[Start Provided records]

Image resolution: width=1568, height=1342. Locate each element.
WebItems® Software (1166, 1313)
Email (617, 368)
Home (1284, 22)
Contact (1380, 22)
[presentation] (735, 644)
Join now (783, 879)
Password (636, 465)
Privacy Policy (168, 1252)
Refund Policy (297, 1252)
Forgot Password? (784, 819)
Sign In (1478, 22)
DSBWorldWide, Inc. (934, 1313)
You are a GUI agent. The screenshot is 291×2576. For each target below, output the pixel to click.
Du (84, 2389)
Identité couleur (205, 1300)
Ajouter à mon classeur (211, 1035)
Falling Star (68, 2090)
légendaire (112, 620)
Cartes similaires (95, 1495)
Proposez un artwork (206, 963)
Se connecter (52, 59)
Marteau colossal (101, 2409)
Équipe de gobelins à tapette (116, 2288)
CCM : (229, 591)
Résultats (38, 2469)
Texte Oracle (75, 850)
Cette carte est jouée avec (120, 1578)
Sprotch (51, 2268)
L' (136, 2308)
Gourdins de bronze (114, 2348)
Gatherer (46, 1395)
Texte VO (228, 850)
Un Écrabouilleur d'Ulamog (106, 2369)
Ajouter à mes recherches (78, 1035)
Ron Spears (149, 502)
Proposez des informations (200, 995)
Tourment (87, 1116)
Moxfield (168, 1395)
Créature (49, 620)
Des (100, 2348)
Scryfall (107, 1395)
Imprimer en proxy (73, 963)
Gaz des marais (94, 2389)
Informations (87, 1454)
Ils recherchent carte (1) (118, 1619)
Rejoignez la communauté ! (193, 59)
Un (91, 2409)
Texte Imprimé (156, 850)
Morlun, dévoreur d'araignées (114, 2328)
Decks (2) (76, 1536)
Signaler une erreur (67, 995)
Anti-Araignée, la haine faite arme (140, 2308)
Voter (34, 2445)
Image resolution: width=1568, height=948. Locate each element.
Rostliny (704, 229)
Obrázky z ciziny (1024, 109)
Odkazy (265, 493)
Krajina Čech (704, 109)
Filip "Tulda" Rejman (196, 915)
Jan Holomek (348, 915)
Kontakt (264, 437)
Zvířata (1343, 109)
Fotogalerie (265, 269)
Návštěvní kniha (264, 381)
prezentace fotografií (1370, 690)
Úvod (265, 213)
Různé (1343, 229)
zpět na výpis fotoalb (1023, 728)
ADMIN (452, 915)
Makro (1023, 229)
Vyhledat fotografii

[End Provided records]

What is being asked: Pick out each line of the records above that contains the word "width" and copy those lines in full.

Correct result:
Image resolution: width=1568, height=1342. Locate each element.
Image resolution: width=1568, height=948. Locate each element.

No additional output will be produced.